Direktur RSUD Kabupaten Bengkayang, Petrus Boli, mengeluhkan seringnya lampu PLN byarpet. Hal tersebut berakibat berusakan pada alat penunjang medis.
“Satu alat ronsen rusak berat dan beberapa alat laboratorium. Kami mau menggantikan alat-alat tersebut terkendala pagu dana pemeliharaan yang tidak mencukupi, karena alat yang rusak sangat mahal untuk diganti,” keluh Boli dalam ruangan pertemuan RSUD Bengkayang.
Kata Boli, untuk memperbaiki alat medis tersebut, pihaknya menggunakan dana yang cukup besar. Keberadaan dana juga itu terbatas karen dana pemeiliharaan yang dianggarkan Pemerintah Daerah melalui APBD sangat kecil dan tidak mencukupi.
"Untuk tahun ini hanya 15 juta rupiah saja sedangkan banyak alat-alat penunjang medis yang rusak," jelas Boli.
Tambah Boli, untuk menggantikan alat-alat yang rusak sudah memakan dana yang besar ditambah RSUD Bengkayang tidak memiliki teknisi untuk memperbaiki alat-alat penunjang medis.

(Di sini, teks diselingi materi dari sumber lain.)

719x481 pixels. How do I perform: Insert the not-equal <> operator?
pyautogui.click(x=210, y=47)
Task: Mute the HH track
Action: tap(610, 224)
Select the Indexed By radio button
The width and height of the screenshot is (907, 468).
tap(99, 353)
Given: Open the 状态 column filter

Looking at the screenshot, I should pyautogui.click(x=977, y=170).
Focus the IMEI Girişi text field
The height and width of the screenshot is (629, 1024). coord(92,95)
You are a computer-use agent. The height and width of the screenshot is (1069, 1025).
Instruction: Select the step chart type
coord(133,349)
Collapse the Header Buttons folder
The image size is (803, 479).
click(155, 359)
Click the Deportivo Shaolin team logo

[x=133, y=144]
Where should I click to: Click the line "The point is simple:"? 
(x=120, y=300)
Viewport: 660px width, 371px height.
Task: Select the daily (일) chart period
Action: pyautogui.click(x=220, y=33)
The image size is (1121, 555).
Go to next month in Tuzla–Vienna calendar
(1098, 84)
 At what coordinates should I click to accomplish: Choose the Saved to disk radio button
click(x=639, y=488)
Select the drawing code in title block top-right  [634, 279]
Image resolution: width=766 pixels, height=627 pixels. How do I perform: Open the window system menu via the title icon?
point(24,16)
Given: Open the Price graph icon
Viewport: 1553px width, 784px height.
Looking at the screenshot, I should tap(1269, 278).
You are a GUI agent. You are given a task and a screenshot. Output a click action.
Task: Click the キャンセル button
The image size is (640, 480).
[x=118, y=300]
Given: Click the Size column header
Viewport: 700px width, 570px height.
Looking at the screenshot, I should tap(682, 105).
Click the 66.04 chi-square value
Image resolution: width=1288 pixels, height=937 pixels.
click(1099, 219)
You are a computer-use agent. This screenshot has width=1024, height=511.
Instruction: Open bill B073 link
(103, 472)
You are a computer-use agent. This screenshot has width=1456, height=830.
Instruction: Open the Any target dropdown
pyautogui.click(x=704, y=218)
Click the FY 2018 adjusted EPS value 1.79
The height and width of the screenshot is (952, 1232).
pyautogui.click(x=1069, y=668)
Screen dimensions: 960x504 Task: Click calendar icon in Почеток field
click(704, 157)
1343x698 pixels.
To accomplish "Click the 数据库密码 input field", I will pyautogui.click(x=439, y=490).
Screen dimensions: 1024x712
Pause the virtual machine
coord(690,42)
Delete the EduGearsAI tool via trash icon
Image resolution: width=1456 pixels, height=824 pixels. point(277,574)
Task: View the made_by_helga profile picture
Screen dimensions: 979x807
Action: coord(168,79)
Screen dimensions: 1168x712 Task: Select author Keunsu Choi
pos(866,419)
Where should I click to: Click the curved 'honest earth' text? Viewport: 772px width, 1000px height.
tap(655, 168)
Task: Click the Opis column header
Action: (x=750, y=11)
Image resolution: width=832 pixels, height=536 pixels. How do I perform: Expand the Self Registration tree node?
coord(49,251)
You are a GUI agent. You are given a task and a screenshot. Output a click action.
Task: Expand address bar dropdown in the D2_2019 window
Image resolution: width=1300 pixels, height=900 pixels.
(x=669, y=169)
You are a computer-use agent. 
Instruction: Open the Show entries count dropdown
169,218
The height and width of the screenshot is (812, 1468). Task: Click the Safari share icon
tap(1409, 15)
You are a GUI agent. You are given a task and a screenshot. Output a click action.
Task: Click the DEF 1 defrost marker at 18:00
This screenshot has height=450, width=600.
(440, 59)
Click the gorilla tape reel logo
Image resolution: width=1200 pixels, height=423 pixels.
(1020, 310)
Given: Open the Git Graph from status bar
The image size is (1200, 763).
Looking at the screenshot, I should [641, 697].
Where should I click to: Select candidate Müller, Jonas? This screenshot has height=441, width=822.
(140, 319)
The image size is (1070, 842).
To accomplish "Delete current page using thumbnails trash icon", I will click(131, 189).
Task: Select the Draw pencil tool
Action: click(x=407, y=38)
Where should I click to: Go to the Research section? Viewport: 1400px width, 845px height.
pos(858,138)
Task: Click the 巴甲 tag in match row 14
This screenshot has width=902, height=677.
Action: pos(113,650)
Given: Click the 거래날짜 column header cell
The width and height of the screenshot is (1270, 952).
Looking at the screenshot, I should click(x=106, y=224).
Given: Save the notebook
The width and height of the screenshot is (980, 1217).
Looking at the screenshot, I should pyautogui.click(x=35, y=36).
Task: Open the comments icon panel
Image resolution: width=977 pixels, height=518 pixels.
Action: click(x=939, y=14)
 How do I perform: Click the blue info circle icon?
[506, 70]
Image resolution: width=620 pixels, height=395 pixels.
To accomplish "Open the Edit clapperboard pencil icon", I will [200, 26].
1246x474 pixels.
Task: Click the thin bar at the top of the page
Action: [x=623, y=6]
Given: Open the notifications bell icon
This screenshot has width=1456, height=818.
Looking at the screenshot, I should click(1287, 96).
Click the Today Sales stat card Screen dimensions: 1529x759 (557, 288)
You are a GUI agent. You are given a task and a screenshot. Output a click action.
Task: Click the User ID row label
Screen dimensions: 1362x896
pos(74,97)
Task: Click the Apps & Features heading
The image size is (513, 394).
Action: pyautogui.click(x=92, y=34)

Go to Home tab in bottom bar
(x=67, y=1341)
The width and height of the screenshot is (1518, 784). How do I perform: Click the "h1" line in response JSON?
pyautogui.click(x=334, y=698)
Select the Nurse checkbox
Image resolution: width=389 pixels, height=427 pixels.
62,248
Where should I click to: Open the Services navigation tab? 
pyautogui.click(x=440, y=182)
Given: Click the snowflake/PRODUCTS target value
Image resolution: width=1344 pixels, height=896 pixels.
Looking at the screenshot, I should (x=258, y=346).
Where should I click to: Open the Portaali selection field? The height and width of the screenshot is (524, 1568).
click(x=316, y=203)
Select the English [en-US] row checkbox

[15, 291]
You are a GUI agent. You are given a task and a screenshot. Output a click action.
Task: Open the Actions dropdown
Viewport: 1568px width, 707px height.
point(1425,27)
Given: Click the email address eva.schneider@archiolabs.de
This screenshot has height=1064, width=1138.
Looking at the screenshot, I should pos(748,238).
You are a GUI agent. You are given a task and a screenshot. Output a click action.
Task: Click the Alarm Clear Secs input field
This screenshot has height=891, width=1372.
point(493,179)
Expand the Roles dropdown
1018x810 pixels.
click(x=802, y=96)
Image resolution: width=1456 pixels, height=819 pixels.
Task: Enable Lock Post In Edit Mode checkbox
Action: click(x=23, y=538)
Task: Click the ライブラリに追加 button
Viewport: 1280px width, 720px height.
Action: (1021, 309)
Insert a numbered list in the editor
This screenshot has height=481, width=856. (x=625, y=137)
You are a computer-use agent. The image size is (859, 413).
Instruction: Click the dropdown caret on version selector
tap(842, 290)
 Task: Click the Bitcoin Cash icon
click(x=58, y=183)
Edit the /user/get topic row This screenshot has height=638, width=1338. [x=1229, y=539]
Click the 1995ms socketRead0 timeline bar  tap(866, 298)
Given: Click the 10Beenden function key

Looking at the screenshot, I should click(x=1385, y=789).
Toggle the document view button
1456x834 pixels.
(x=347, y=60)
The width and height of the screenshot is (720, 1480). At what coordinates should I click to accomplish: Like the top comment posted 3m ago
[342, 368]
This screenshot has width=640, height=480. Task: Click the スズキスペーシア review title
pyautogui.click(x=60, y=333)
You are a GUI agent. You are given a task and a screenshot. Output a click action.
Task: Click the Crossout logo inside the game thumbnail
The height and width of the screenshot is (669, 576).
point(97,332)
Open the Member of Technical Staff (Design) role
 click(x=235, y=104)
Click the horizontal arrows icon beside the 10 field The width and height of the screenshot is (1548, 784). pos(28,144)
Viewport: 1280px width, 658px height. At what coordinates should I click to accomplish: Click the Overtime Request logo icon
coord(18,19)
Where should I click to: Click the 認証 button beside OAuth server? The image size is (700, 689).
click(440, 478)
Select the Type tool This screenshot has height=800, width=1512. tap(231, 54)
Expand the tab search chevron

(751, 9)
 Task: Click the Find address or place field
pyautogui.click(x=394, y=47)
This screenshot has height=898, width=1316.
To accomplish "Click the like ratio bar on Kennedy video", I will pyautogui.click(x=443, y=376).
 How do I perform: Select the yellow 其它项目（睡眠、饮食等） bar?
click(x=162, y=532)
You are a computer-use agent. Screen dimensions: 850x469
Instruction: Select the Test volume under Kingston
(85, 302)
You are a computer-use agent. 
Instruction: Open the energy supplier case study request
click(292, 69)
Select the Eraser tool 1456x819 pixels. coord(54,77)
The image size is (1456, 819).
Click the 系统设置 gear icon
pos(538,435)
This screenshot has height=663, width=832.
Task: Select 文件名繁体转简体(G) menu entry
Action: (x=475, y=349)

Ia mengakui, selama ini pihaknya menyewa teknisi dari RSU Bethesda Serukam apabila alat-alat tersebut rusak.
Adi Kurniawan, Manajer PLN Ranting Bengkayang menjelaskan, seharusnya pihak RSUD Bumi Sebalo menggunakan UPS (uninteruptible power supply). Alat tersebut sangat dibutuhkan supaya alat-alat penunjang medis yang menggunakan tenaga listrik tidak cepat rusak.
Oleh karena itu, ia menyarankan kepada pihak RSU Bengkayang, setiap alat-alat penunjang medis yang menggunakan tenaga listrik dari PLN, wajib menggunakan UPS.
"Bukan hanya di kabupaten kita saja yang selama ini mengalami gangguan kelistrikan, di Jakarta saja dapat terjadi," jelas Adi.
Adi menambahkan, sejak awal Oktober, listrik tidak stabil dikarenakan kita mengharapkan suplai dari Singkawang. Ditambah lagi di PLTMH Riam Merasap Sanggau Ledo ada alat yang mengalami kerusakan.